Stated goal 1
Read the statement on the August 21 chemical attack in Syria, then say whether each of these agrees with it: (a) Mr. Sellstrom said the weapons found at the scene were improvised; (b) the rockets were fired into 12 neighborhoods; (c) the speaker's side has observed the opposition using 122mm rockets. Answer yes or no for each and quote the words of the statement that settle it.
Stated goal 2
In the statement on the August 21 chemical attack in Syria, what did Assad's chemical weapons experts distribute to regime troops in the days before the attack?
Stated goal 3
Go on with the statement on the August 21 chemical attack in Syria, starting after its final sentence.

Document text
— Begin —
But based on our preliminary review, I will note one particular observation. We have associated one type of munition cited in the UN report – 122mm rockets – with previous regime attacks. We have reviewed thousands of open source videos related to the current conflict in Syria and have not observed the opposition manufacturing or using this style of rocket.
In addition, and I just want to underscore something that Ambassador Lyall Grant shared, Mr. Sellstrom noted in response to a question from Russia that the quality of the sarin was higher than that of the sarin used in Saddam Hussein’s program. Again, higher than the quality of that used in Saddam Hussein’s program. Mr. Sellstrom also stated that the weapons obtained on the site, on the scene of this monstrous crime, were professionally made. He said that they bore none of the characteristics of improvised weapons.
We understand some countries did not accept on faith that the samples of blood and hair that the United States received from people affected by the August 21 attack contained sarin. But now Dr. Sellstrom’s samples show the same thing.
And it’s very important to note that the regime possesses sarin, and we have no evidence that the opposition possesses sarin.
Let me also remind you of what we know coming into today's briefing. In the days before the attack, Assad’s chemical weapons experts prepared for an attack. They distributed gas masks to regime troops. They fired rockets from a regime-controlled area into 12 neighborhoods that the regime had been trying to clear of opposition forces. And here again I want to underscore, it defies logic to think that the opposition would have infiltrated the regime-controlled area to fire on opposition-controlled areas. And again, it also is worth underscoring that this is the largest chemical weapons attack in 25 years. And that is something that the Secretary General stressed. The largest attack since Halabja.
As I have found over the last weeks, the more countries around the world are confronted with the hard facts of what occurred on August 21, the more they recognize that the steep price of impunity for Assad could extend well beyond Syria. That is why President Obama sought to mobilize the international community to act to deter and degrade Assad’s ability to use or proliferate these weapons.
— End —
Record excerpts
— Begin —
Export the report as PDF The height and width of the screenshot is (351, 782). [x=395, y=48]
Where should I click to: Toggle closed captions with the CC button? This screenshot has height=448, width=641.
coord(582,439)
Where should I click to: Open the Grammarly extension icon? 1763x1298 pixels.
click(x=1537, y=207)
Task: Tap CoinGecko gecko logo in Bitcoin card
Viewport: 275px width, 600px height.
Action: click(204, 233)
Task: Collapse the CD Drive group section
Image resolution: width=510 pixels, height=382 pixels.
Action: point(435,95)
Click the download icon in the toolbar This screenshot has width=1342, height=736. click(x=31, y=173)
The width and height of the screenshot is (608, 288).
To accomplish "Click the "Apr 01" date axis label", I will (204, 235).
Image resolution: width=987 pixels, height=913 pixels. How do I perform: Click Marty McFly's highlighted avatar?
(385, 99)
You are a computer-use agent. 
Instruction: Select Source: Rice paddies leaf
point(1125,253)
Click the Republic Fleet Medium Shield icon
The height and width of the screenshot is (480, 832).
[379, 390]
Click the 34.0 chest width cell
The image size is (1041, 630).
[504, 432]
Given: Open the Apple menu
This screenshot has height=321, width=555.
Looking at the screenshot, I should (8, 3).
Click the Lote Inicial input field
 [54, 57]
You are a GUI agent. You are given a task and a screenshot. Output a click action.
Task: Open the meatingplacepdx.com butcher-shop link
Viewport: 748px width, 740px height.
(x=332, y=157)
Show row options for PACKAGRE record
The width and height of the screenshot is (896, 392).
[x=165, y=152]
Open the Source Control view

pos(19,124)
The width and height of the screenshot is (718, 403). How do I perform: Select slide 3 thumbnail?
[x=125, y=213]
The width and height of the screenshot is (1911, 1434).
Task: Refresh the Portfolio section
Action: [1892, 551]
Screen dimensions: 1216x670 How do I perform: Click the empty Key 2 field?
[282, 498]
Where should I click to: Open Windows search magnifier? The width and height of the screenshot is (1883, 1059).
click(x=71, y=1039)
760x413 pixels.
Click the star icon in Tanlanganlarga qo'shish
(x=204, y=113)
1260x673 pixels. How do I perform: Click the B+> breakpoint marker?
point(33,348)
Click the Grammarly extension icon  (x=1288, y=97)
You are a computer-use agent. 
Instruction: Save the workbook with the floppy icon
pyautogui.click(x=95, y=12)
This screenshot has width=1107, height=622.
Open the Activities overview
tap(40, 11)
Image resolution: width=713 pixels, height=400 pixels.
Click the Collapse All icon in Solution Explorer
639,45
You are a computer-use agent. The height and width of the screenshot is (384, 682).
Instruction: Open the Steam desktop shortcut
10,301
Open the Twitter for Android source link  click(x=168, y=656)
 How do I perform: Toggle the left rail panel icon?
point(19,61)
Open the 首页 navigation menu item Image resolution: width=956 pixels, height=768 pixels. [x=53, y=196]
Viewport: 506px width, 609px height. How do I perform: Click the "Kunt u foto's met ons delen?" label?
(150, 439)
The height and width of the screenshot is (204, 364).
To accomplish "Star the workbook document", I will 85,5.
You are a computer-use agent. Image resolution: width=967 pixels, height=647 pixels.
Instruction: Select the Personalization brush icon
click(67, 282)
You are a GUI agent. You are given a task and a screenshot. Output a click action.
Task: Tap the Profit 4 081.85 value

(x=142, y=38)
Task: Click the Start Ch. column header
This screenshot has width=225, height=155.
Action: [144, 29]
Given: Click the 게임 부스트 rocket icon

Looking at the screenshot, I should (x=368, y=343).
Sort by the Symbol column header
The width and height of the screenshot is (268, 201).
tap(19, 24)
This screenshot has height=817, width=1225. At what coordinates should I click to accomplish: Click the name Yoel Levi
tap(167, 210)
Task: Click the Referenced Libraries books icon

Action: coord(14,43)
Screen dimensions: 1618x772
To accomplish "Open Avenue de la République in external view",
— End —
Expected answer 1
(a) No: "He said that they bore none of the characteristics of improvised weapons."
(b) Yes: "They fired rockets from a regime-controlled area into 12 neighborhoods"
(c) No: "have not observed the opposition manufacturing or using this style of rocket."

Expected answer 2
Gas masks.

Expected answer 3
In one week, the United States has made great progress in our effort to bring these weapons under international control. This substantial progress could not have been achieved without the threat of force and President Obama’s decision to explore this diplomatic path.
The framework reached between the United States and Russia provides a path for the elimination of Syrian chemical weapons in a transparent, expeditious, and verifiable manner, which could end the threat that these weapons pose not only to the Syrian people, but to the region and the world.
Let me say a word, building on Ambassador Lyall Grant’s comments, about next steps. Action moves now to the Organization for the Prohibition of Chemical Weapons in The Hague and here to New York. The United States and Russia are presenting a draft decision to the OPCW, which calls for special measures for stringent verification and an accelerated timeline for destruction.
Meanwhile, the US and Russia have agreed to support a Security Council resolution to reinforce the anticipated decision of the OPCW Executive Council, provide for verification and effective implementation, and request the Secretary General recommend to the Security Council the appropriate UN role in eliminating Syria’s CW program. We also agreed, as you know, that in the event of Syria’s non-compliance, unauthorized transfer or CW use by anyone, that we will impose measures under Chapter VII.
Let me be clear. The US position has been consistent throughout this process and will remain so going forward. We have insisted on a plan for the removal and destruction of chemical weapons that is timely, transparent, credible and verifiable. The obligations on the Syrian government must be clearly established. And this effort must be enforceable.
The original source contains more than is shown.